Search the listing below for the string "right", then copy every line it appears in.

AVAILABLE RECORDS:
Content starts
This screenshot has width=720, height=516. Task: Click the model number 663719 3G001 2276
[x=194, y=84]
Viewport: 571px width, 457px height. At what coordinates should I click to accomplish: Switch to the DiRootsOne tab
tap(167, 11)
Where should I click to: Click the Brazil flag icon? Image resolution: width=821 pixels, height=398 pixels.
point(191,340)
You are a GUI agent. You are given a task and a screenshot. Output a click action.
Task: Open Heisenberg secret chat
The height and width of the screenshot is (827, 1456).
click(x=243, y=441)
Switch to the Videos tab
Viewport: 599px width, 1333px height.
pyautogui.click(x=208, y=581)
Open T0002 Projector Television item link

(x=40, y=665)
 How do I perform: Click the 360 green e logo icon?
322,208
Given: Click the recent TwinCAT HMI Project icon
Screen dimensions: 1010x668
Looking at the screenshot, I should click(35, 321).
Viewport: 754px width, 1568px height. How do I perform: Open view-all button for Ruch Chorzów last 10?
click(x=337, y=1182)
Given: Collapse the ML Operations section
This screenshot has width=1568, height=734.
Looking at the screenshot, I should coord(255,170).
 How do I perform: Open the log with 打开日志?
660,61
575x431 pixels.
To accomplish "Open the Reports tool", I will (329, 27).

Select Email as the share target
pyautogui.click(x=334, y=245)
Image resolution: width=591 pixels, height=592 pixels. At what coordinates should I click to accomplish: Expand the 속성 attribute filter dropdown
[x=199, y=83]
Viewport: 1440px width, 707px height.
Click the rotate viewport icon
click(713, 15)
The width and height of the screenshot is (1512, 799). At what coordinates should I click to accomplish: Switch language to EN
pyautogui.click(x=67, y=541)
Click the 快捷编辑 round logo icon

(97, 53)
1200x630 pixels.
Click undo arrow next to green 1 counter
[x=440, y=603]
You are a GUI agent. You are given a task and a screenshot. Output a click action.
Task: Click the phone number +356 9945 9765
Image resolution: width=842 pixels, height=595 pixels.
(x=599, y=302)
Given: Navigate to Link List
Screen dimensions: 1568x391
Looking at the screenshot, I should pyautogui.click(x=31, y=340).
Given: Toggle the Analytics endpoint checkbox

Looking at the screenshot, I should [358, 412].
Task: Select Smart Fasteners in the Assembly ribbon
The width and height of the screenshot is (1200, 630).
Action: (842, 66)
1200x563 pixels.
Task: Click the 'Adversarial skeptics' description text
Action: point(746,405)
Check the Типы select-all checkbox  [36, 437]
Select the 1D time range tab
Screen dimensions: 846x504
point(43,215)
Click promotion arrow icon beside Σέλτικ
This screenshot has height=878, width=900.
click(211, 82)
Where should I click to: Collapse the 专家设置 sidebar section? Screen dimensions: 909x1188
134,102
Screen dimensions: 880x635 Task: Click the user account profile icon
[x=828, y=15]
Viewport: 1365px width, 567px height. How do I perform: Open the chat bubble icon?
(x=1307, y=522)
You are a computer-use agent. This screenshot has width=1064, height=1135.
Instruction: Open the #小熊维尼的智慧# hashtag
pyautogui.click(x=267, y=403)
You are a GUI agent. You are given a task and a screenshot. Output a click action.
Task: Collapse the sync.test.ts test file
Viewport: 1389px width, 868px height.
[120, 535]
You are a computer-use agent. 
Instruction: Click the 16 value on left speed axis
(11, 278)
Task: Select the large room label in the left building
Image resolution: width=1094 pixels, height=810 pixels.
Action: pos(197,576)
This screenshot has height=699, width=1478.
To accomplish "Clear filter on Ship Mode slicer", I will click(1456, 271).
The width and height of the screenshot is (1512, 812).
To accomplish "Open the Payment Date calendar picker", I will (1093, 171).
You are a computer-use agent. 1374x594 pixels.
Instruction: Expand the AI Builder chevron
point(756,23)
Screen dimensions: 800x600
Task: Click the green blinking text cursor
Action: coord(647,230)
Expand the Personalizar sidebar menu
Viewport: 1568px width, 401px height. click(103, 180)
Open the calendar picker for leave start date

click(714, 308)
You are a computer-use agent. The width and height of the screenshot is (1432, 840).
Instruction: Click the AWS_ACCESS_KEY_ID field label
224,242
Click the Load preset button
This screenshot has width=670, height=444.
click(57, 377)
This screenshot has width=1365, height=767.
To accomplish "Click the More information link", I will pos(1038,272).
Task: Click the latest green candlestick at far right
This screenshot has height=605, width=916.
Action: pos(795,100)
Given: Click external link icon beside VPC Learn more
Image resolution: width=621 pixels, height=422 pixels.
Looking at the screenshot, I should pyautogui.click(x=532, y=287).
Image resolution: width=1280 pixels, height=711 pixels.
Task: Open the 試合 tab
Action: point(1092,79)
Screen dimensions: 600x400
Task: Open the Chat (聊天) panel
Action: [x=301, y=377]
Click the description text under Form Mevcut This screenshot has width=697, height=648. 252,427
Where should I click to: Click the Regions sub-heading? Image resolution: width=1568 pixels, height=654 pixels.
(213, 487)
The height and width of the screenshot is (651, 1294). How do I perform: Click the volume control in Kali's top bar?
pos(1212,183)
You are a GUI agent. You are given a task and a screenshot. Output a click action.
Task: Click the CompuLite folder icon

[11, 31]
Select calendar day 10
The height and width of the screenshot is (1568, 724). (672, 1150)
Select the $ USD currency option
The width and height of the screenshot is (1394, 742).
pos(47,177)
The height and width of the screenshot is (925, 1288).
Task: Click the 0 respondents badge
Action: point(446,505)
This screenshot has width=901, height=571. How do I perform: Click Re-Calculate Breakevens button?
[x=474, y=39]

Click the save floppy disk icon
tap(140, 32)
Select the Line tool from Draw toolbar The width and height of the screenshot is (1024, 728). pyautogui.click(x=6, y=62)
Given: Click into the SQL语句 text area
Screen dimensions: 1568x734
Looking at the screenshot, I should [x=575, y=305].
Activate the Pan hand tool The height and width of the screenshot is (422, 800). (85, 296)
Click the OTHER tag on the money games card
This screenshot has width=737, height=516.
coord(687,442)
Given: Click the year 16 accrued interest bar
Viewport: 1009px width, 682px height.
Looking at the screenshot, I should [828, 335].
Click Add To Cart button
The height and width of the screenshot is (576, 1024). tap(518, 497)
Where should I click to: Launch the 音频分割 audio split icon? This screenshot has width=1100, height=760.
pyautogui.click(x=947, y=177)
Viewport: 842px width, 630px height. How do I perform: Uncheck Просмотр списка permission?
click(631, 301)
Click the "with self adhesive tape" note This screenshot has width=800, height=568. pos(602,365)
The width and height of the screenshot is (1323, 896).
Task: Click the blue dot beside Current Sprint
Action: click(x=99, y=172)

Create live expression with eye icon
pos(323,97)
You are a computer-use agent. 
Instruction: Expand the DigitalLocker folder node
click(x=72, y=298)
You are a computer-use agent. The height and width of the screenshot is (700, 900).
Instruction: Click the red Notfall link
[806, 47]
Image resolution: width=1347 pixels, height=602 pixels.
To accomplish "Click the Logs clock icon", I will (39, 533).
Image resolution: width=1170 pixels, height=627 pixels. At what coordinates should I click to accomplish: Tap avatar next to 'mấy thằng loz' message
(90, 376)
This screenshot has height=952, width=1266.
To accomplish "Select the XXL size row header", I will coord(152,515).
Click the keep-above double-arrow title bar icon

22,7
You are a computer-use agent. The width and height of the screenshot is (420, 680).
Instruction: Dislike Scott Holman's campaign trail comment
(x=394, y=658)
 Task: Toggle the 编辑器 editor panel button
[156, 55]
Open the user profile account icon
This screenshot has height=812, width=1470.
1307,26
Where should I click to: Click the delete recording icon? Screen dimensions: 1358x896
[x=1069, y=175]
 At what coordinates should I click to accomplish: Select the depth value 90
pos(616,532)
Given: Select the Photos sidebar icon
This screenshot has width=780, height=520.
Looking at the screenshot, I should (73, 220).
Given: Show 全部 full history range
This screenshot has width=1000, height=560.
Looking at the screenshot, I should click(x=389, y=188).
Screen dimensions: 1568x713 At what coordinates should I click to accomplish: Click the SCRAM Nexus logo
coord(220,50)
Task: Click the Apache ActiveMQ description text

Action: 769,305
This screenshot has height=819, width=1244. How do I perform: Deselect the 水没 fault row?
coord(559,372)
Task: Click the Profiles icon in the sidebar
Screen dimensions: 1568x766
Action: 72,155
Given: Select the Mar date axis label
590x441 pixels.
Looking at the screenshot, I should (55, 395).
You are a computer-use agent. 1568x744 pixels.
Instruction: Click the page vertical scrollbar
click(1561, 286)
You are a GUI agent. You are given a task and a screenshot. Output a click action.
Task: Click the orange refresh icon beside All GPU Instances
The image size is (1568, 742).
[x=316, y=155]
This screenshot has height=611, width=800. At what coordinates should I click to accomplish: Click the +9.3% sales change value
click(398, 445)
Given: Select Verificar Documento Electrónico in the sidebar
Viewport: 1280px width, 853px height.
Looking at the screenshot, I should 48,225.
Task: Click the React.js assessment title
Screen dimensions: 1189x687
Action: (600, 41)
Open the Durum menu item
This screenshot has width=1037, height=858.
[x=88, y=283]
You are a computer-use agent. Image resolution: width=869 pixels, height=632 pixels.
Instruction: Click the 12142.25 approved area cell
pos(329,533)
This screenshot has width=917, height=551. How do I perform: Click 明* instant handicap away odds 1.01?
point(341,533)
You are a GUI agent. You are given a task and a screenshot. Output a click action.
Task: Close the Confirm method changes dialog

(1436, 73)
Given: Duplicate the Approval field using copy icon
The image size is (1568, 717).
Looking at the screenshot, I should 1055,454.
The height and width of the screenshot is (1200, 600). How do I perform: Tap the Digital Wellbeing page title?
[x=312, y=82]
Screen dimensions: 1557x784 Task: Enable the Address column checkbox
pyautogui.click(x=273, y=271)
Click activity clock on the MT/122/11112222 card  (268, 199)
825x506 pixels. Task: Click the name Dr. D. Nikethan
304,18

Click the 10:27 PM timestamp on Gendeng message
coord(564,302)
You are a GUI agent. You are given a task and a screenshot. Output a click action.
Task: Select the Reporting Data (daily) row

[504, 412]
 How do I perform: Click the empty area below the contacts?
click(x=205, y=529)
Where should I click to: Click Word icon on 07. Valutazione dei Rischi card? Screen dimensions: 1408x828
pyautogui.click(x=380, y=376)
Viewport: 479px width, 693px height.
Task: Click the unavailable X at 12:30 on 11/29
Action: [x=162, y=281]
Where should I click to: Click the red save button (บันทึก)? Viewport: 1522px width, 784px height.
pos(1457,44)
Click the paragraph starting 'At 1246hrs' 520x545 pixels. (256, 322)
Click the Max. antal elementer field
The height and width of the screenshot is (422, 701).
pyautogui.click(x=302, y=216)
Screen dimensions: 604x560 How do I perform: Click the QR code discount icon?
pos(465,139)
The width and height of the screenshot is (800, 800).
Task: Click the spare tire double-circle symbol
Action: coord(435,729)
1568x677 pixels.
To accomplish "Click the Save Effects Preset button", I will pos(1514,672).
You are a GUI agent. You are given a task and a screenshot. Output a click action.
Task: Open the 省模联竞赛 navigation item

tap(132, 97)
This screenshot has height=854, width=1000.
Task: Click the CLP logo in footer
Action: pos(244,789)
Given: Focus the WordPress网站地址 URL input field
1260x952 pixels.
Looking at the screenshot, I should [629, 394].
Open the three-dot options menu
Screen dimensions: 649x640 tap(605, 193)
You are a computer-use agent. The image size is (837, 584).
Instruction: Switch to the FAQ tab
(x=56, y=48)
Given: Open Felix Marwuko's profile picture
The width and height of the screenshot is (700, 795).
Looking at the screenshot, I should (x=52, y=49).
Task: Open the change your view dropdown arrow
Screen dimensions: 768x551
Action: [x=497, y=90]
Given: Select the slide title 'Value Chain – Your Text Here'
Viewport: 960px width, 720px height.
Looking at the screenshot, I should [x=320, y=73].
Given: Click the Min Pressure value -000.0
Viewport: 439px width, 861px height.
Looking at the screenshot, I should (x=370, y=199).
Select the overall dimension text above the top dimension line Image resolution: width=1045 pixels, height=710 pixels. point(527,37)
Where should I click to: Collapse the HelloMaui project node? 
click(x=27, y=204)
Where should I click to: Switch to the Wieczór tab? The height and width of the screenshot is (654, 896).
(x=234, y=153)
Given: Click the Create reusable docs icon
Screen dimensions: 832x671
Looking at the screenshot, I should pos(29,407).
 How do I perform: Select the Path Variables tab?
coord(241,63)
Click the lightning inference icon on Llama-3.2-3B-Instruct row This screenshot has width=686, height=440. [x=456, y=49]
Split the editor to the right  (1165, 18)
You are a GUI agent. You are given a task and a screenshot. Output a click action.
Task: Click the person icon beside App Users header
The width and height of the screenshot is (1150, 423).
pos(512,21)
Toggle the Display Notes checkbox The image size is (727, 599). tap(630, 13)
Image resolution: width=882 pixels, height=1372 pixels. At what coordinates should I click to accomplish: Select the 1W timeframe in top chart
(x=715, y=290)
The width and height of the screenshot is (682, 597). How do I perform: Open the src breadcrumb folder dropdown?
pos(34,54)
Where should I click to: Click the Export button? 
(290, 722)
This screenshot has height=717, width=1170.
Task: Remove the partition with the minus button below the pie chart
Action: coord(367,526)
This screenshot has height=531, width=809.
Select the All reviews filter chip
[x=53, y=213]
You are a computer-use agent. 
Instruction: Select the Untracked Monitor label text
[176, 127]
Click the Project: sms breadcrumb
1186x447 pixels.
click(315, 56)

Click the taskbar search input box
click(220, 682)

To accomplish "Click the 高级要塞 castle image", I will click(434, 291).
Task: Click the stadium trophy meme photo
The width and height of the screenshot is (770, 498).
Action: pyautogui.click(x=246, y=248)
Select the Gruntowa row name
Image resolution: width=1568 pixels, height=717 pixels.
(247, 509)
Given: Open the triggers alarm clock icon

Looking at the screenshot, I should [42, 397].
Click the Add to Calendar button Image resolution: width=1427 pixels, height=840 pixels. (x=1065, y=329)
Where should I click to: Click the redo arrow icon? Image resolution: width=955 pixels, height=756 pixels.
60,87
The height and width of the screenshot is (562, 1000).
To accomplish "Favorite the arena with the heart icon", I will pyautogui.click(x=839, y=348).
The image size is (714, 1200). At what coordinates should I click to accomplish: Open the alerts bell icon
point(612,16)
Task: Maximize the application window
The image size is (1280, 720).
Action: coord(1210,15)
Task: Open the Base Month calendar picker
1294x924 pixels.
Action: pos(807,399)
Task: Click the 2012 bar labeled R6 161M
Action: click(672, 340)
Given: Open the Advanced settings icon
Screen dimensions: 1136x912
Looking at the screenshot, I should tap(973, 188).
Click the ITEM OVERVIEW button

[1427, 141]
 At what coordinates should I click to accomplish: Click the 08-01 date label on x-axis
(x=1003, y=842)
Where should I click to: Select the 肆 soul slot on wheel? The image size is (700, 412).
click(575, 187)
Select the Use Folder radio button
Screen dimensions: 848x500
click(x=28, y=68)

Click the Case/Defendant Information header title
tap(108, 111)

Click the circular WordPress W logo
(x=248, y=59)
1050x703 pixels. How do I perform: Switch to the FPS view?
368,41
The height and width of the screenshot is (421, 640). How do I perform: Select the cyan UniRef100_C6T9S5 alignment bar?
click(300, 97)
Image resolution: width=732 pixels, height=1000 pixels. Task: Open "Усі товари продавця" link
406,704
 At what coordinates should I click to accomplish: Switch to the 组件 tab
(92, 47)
Content ends
ANSWER BELOW:
Task: Click the latest green candlestick at far right
Split the editor to the right  (1165, 18)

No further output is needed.